Bot API 429 Errors During JMeter Load Test with Architect Flow

Encountering immediate 429 Too Many Requests errors when hitting the /api/v2/bots endpoint during a concurrency spike. The goal is to validate the capacity of the AI Bot service under load, specifically when triggering multiple simultaneous conversations through a custom Architect flow.

The test setup uses JMeter 5.6 with a thread group configured for 100 concurrent users, ramping up over 10 seconds. Each thread sends a POST request to initiate a chat session via the bot’s webhook URL. The requests fail consistently after the 50th concurrent connection.

HTTP/1.1 429 Too Many Requests
Retry-After: 1
Content-Type: application/json
{
 "errors": [
 {
 "code": "429",
 "message": "Rate limit exceeded. Please retry after the specified time."
 }
 ]
}

The standard API rate limit documentation suggests a higher threshold for this endpoint. Is there a specific limit for bot conversation initiations that differs from general API calls? Also, does the Architect flow execution add overhead that triggers these limits faster than expected? Looking for advice on adjusting the JMeter pacing or checking if there is a hidden quota for bot interactions in the Genesys Cloud environment.

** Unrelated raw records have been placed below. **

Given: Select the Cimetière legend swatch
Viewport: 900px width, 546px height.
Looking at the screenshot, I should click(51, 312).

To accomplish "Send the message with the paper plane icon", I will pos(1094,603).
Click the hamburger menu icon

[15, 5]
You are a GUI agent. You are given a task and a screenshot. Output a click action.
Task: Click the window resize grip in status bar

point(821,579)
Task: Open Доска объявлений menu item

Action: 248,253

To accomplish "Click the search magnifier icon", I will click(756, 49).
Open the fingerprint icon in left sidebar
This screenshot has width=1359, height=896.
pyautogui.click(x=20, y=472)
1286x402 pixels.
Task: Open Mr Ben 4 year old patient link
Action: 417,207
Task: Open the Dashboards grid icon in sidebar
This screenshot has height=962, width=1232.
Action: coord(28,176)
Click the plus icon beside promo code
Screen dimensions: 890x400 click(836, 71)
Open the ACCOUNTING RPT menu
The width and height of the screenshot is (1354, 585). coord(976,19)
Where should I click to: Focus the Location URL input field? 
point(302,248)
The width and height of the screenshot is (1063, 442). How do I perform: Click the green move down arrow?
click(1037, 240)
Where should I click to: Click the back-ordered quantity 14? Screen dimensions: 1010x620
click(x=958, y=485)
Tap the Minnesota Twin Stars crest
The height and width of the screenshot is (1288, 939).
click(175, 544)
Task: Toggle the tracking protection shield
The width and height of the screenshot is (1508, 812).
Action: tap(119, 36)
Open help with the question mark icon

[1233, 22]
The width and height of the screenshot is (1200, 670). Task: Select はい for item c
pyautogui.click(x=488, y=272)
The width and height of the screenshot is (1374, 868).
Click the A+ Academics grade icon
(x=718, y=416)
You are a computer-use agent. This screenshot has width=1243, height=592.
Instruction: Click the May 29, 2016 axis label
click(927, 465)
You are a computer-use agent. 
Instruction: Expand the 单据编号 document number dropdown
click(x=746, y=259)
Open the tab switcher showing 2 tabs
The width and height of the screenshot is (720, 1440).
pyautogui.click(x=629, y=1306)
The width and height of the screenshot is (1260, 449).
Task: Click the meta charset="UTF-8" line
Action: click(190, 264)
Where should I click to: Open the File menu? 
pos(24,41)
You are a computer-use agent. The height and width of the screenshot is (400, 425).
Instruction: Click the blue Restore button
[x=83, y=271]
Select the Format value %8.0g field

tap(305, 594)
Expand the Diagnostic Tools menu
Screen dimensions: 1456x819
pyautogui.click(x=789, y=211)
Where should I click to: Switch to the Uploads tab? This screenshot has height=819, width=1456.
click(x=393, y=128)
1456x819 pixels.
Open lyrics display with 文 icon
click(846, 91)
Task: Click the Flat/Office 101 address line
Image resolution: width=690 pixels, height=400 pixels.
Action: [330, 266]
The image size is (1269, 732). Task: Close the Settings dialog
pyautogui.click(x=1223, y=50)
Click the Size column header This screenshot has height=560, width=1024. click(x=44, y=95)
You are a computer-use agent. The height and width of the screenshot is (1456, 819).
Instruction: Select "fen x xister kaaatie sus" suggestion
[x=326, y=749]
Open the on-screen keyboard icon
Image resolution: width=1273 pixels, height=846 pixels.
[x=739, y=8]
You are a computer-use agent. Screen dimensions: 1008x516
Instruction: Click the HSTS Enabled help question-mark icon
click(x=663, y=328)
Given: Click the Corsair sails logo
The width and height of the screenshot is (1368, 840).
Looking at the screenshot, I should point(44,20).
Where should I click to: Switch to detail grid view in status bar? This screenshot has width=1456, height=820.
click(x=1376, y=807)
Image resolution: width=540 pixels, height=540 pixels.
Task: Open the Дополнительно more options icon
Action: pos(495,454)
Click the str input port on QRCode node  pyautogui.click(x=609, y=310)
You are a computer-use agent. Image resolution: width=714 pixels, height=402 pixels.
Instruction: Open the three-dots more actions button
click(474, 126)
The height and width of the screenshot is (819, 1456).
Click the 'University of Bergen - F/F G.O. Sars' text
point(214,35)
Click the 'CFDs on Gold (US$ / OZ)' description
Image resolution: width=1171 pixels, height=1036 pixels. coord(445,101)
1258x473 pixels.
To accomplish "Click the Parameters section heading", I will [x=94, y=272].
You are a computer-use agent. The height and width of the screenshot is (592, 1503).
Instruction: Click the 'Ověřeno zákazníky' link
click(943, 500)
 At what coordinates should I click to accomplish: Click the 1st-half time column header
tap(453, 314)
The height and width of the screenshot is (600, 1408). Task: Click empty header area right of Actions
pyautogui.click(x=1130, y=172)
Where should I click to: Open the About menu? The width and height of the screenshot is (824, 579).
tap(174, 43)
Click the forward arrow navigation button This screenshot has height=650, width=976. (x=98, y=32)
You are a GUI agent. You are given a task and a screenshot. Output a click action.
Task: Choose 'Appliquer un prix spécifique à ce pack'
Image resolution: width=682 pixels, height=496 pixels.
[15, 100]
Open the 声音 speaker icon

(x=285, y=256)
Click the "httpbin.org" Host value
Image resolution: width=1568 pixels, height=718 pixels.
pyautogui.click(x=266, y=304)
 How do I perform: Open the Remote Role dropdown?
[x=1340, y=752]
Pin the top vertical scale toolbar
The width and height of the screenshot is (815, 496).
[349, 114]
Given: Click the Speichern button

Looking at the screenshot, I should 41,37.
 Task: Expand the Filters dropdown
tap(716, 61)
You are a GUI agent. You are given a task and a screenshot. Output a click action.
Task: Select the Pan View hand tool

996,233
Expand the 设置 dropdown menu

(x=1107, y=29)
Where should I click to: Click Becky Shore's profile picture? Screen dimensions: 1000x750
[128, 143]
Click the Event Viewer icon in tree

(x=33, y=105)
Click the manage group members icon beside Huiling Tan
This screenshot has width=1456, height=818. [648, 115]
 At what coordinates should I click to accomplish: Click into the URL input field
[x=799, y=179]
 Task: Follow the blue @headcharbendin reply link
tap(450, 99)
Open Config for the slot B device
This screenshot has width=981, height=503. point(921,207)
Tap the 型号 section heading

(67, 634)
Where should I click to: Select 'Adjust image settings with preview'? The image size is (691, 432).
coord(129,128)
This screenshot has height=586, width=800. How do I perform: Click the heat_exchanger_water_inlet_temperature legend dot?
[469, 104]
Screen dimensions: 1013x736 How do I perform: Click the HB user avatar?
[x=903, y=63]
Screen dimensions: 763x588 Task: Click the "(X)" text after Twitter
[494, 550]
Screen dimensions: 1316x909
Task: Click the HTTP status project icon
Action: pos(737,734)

Check the rate limiting headers in the response, specifically X-RateLimit-Remaining and X-RateLimit-Reset, to understand the exact ceiling for your tenant’s tier. The /api/v2/bots endpoint often has stricter concurrency limits than standard voice channels, which causes immediate 429 errors when JMeter threads ramp too quickly.

{
 "headers": {
 "X-RateLimit-Remaining": 0,
 "X-RateLimit-Reset": 1715623400,
 "Retry-After": 60
 }
}

Adjust the JMeter test plan to include a Constant Throughput Timer or a custom JSR223 PostProcessor that reads the Retry-After header and sleeps the thread accordingly. For legal discovery or bulk export scenarios, we usually implement exponential backoff, but for bot initialization, a simple delay between requests is often sufficient to stay under the threshold.

Also, ensure the Architect flow is not creating redundant bot instances for each concurrent user. If the flow logic triggers a new bot session for every message instead of reusing an existing context, you will hit the API limit much faster. Review the flow’s Bot element configuration to confirm it is using the correct Bot Version and Language settings without unnecessary re-initialization.

The documentation suggests that high-concurrency tests should mimic real-world user behavior, which includes natural pauses between actions. A ramp-up of 100 users in 10 seconds is aggressive for API endpoints. Try reducing the concurrent threads to 20 and increasing the loop count to achieve the same total request volume over a longer period. This approach provides more accurate capacity data without triggering rate limits.

Monitor the X-RateLimit-Reset timestamp to align your test cycles with the rate limit window. This method helps in identifying the true capacity of the AI Bot service under sustained load rather than just peak burst capacity.

Have you tried implementing exponential backoff in your JMeter script to respect the rate limit headers? See KB-9921 for the exact retry logic configuration.

The problem is likely that the burst capacity of the POST /api/v2/bots endpoint. While exponential backoff helps, the initial ramp-up is too aggressive. Throttle the JMeter thread group to match the X-RateLimit-Limit header value. Consider staggering the start times or using a constant throughput timer to prevent immediate saturation during the load test.